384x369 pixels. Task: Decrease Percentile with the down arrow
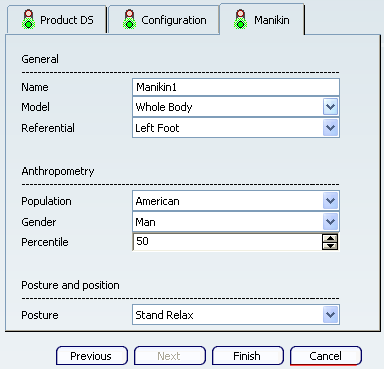tap(330, 246)
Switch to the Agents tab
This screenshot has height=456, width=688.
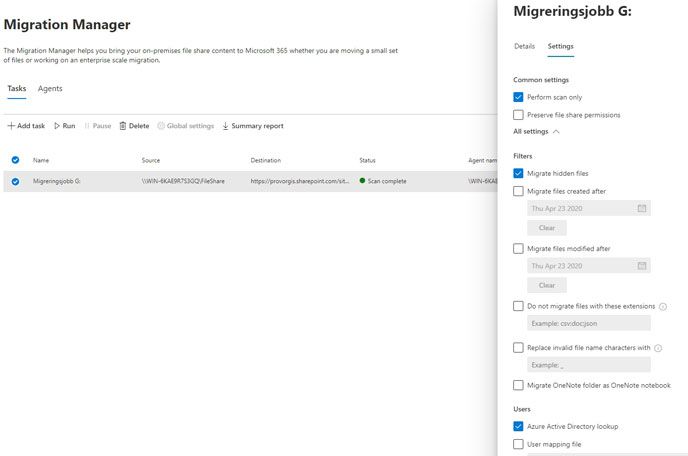pyautogui.click(x=50, y=89)
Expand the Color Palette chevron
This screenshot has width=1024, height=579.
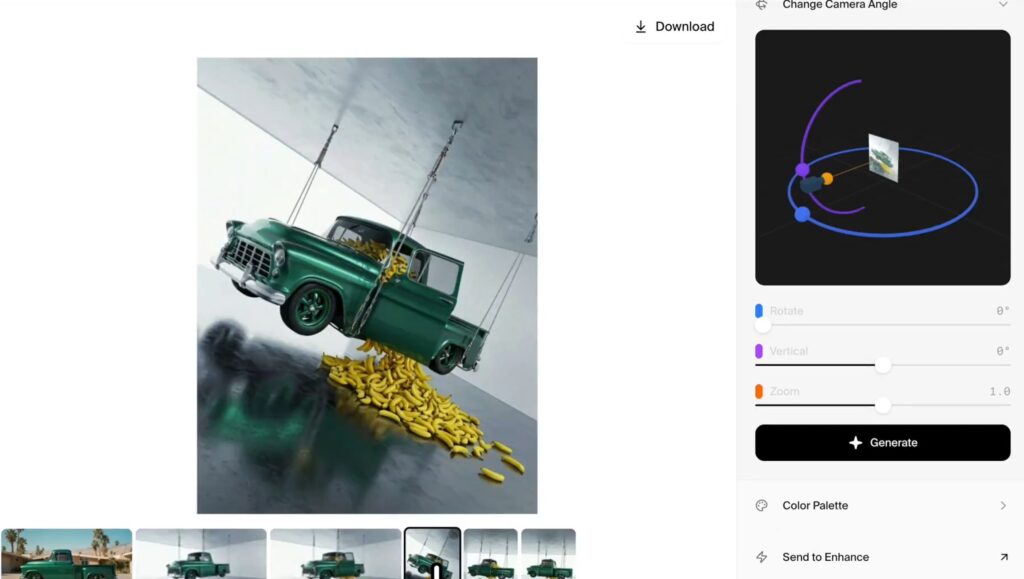pyautogui.click(x=1002, y=506)
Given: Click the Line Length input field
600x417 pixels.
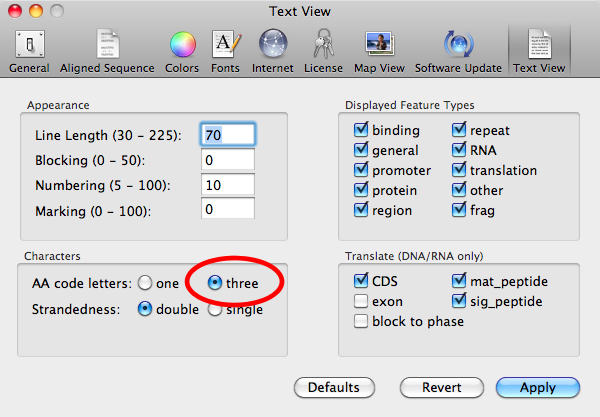Looking at the screenshot, I should (x=228, y=134).
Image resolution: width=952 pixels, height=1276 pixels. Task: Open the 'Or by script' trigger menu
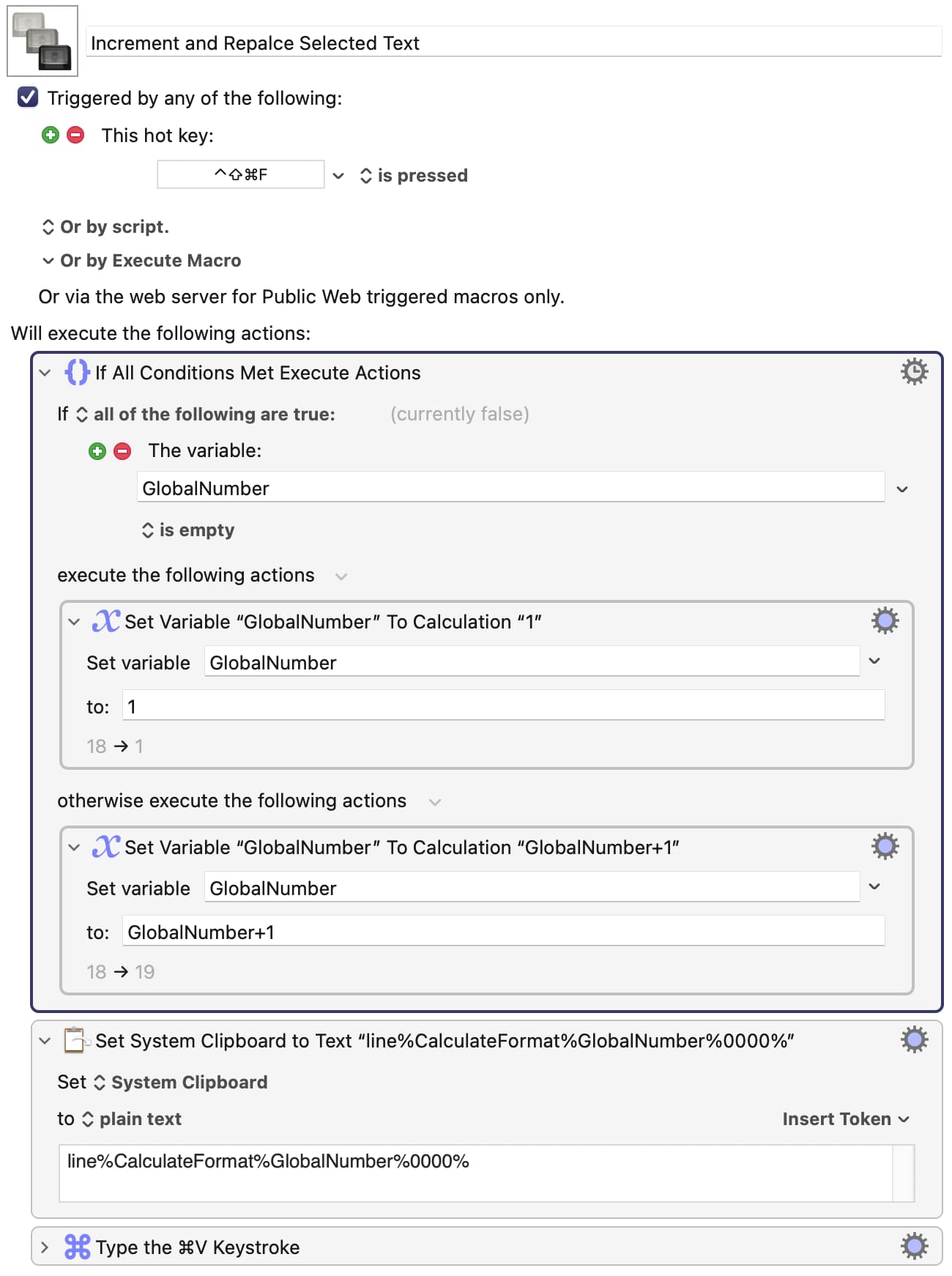105,227
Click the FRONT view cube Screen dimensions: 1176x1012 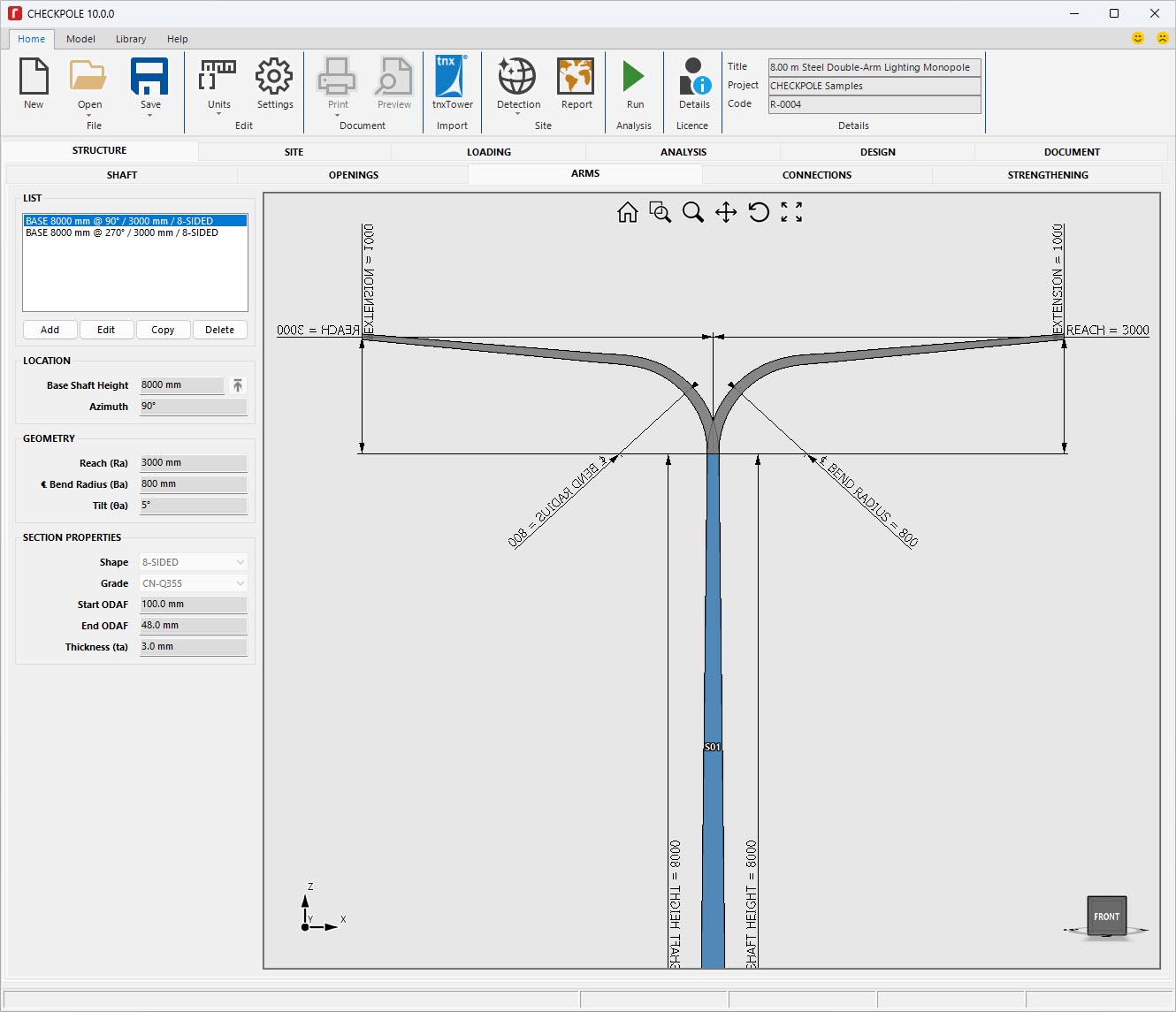[1106, 917]
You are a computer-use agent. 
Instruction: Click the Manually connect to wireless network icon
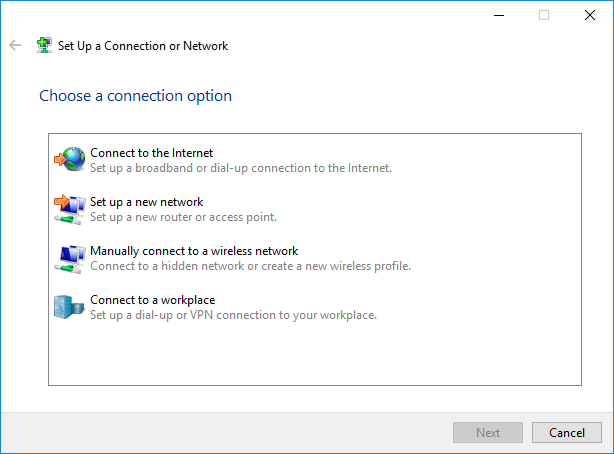(70, 257)
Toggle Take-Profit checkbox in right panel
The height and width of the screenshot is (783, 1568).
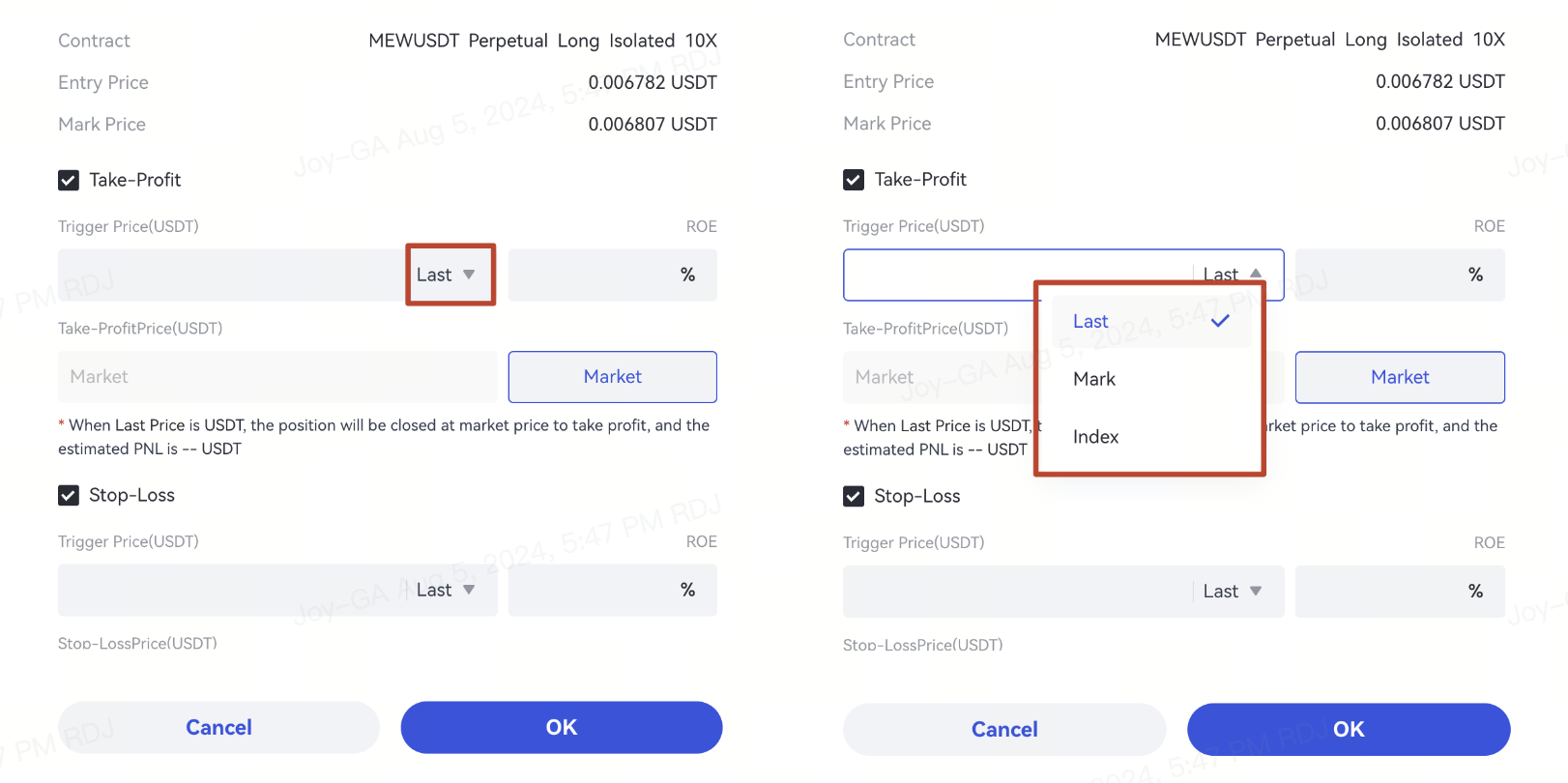[854, 180]
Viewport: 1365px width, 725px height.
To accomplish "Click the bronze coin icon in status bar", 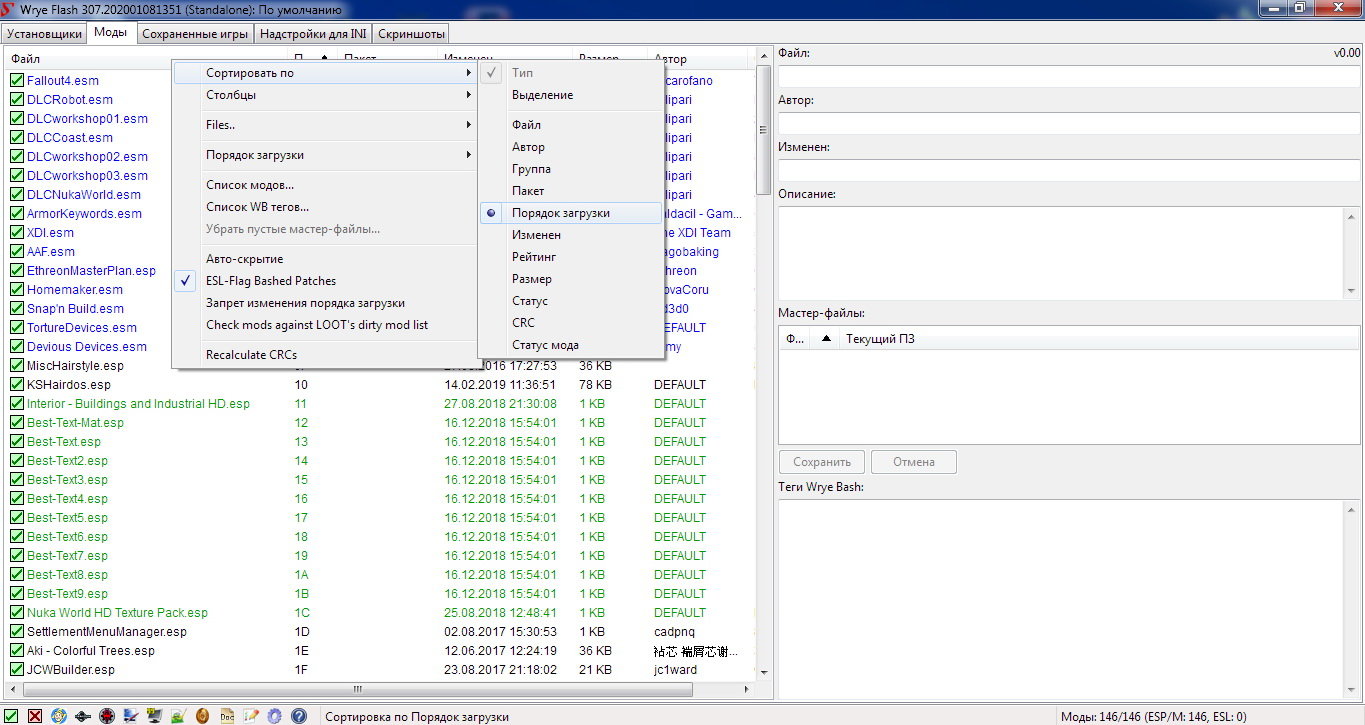I will tap(202, 716).
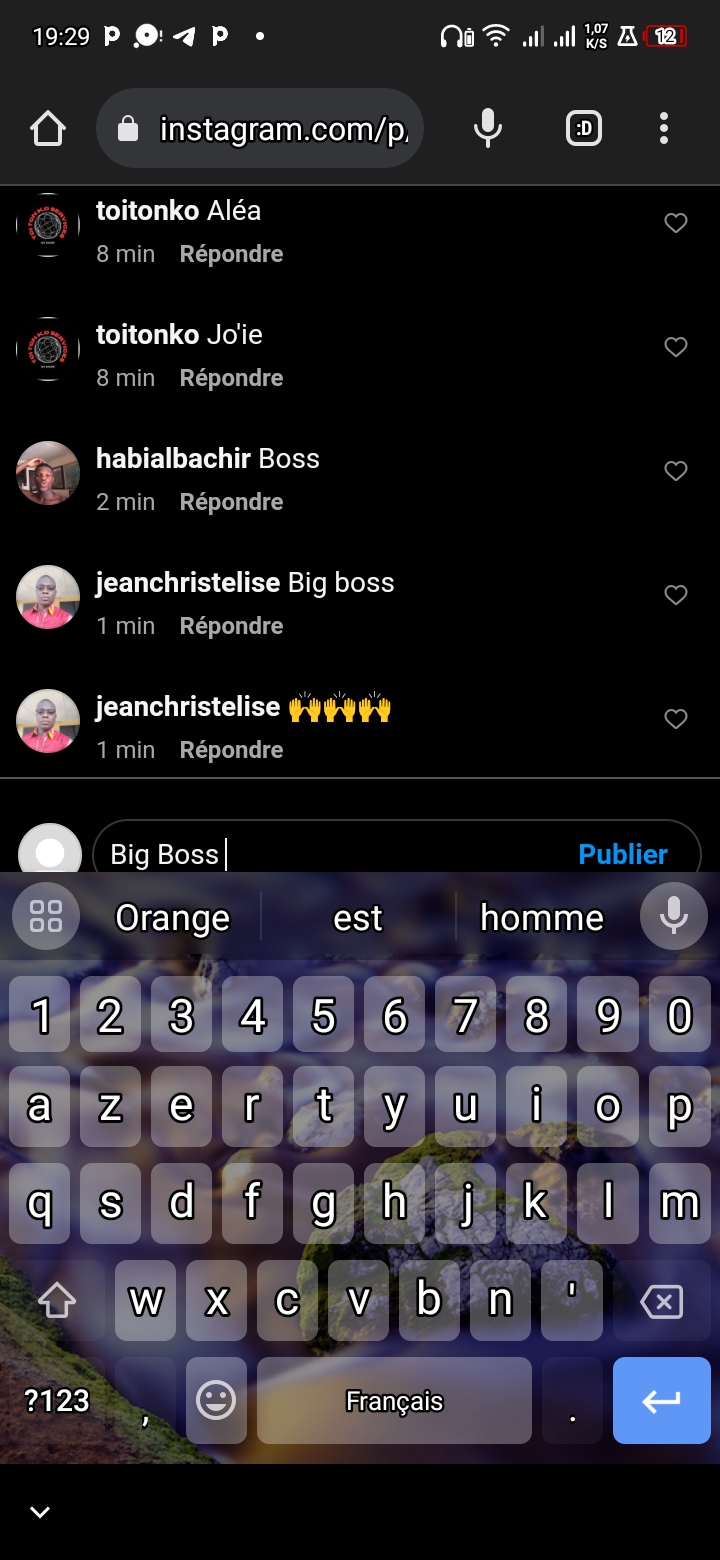Open the emoji keyboard
The height and width of the screenshot is (1560, 720).
(x=216, y=1400)
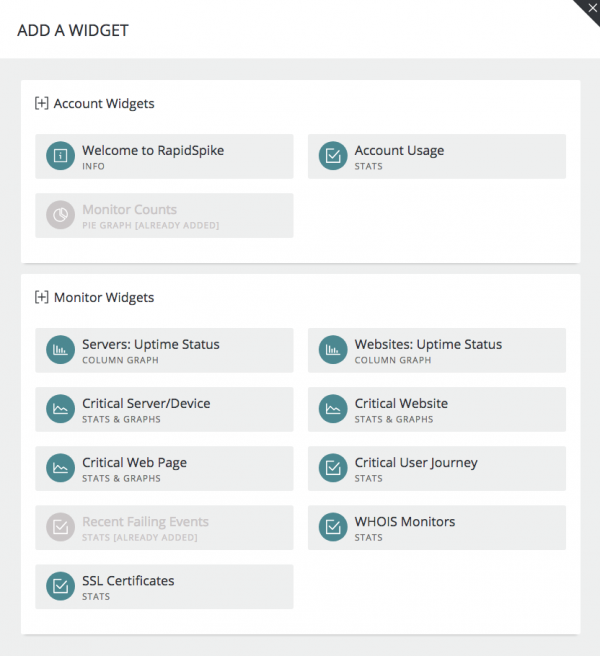This screenshot has height=656, width=600.
Task: Select the Critical Website widget title
Action: 401,403
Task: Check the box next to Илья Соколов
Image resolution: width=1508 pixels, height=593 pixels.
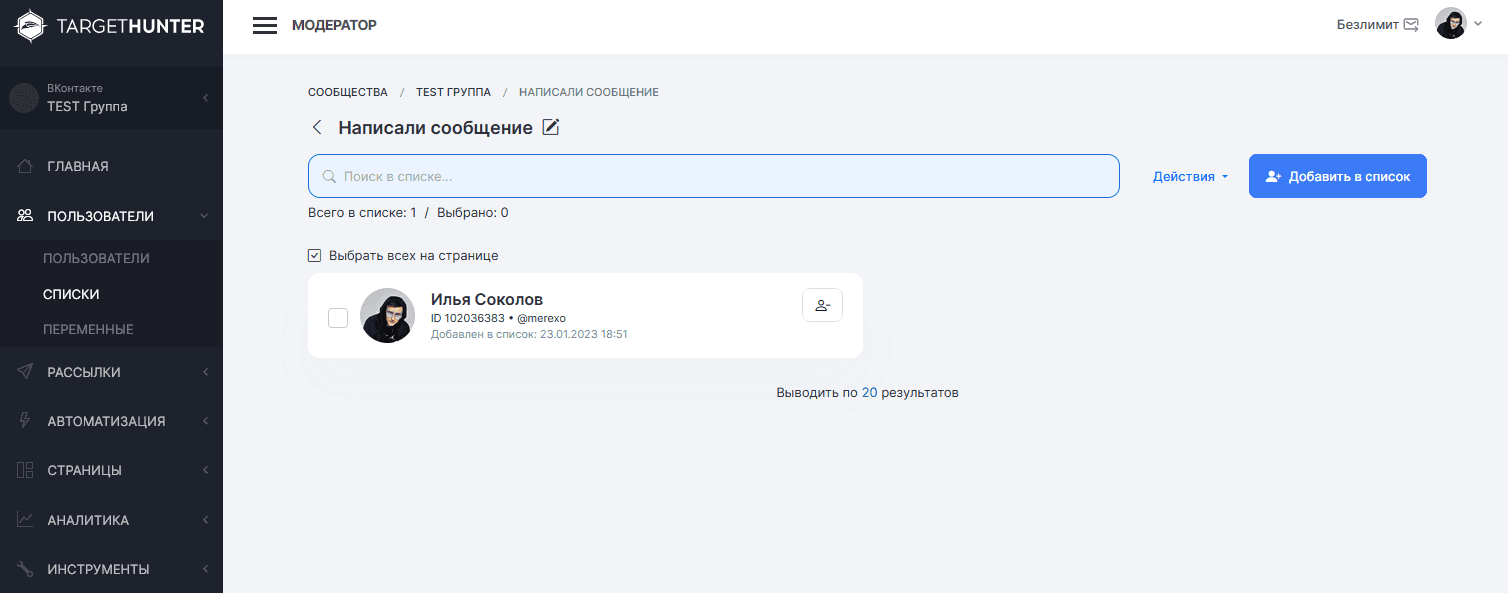Action: [x=338, y=317]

+++++

WHAT IS BEING ASKED
Output the line that contains "Task: Check the box next to Илья Соколов" and every subsequent line through the end of the entries, exactly as given, without pictures.

EXPECTED ANSWER
Task: Check the box next to Илья Соколов
Image resolution: width=1508 pixels, height=593 pixels.
Action: [x=338, y=317]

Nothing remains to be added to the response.